• [Given data]:
···
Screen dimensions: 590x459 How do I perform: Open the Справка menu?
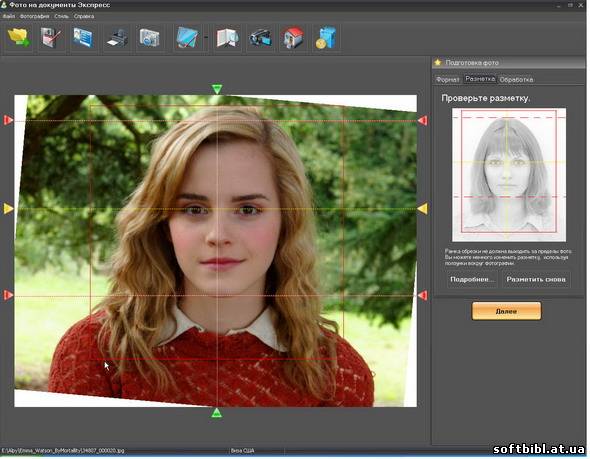pos(84,16)
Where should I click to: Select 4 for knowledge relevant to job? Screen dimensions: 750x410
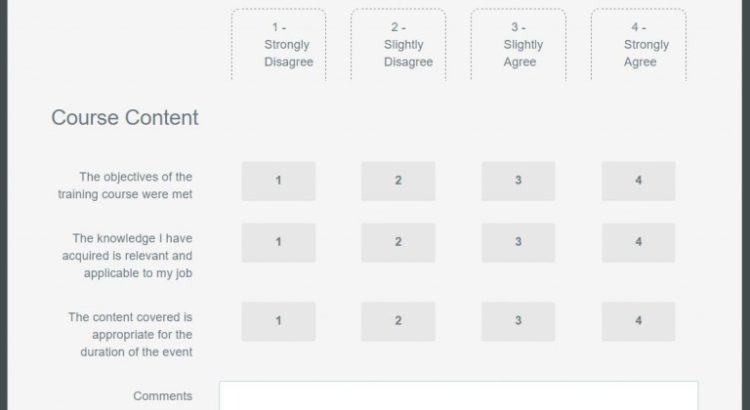pos(638,242)
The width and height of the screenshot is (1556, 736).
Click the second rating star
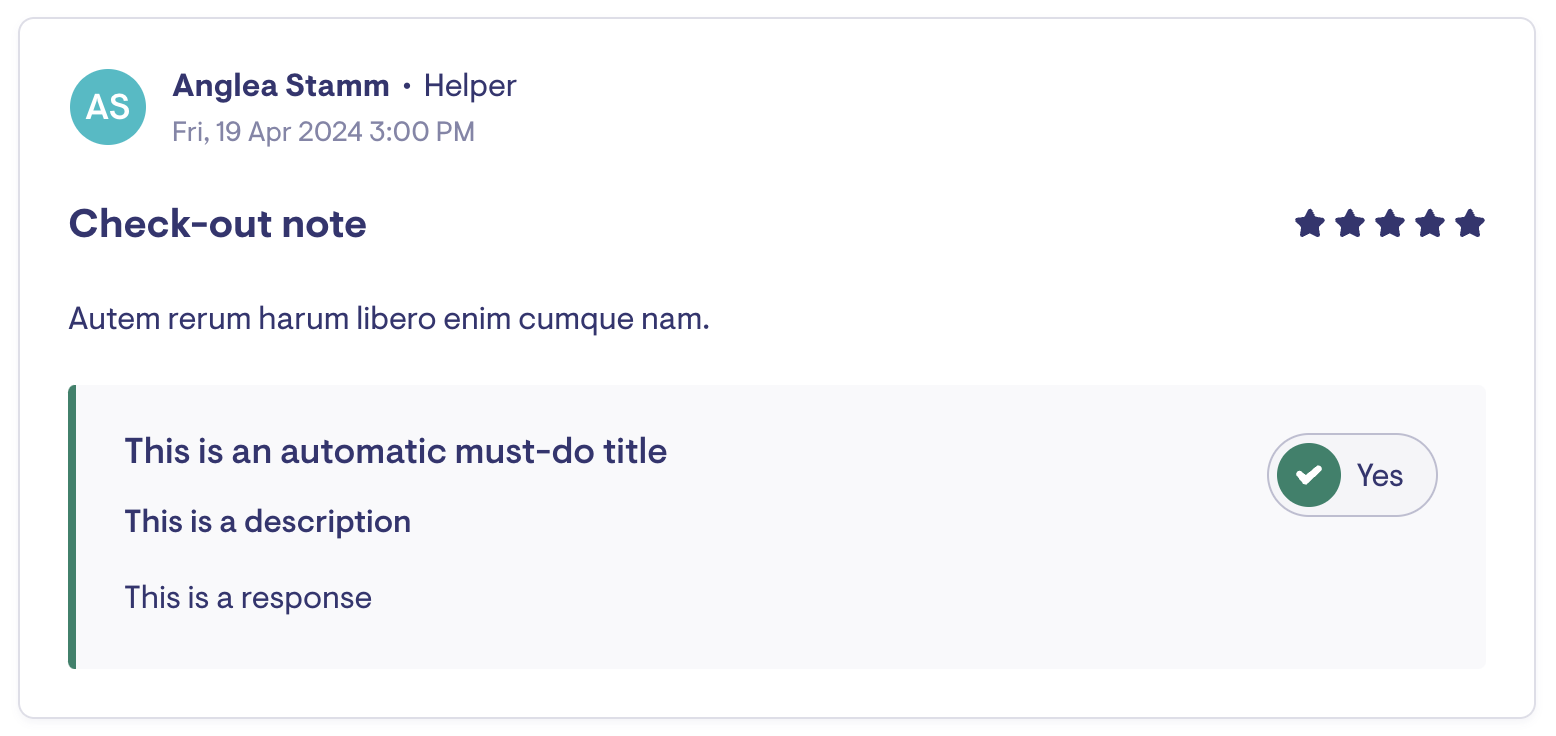[1350, 224]
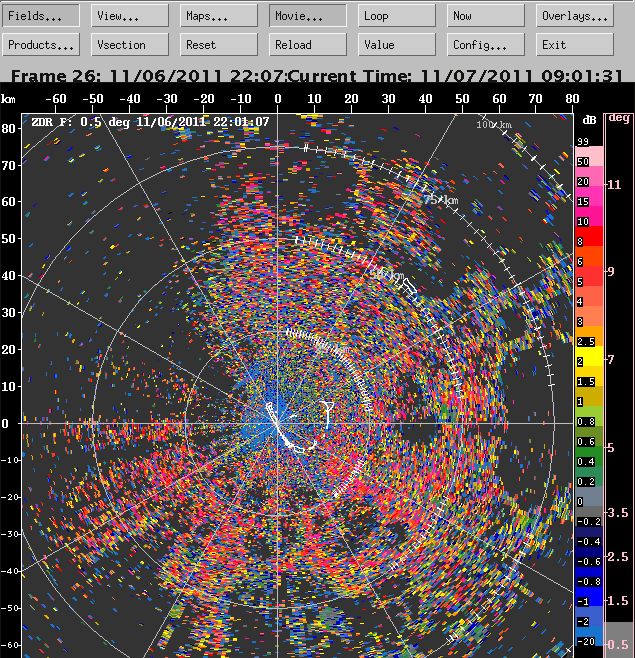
···
• [What is needed]: Wherever a picture appears in the records, omit it, and transcribe everything else exactly.

• [Finished exercise]:
Screen dimensions: 590x459 How do I perform: Open the Справка menu?
pos(84,16)
Where should I click to: Select 4 for knowledge relevant to job? Screen dimensions: 750x410
pos(638,242)
The width and height of the screenshot is (1556, 736).
Click the second rating star
[1350, 224]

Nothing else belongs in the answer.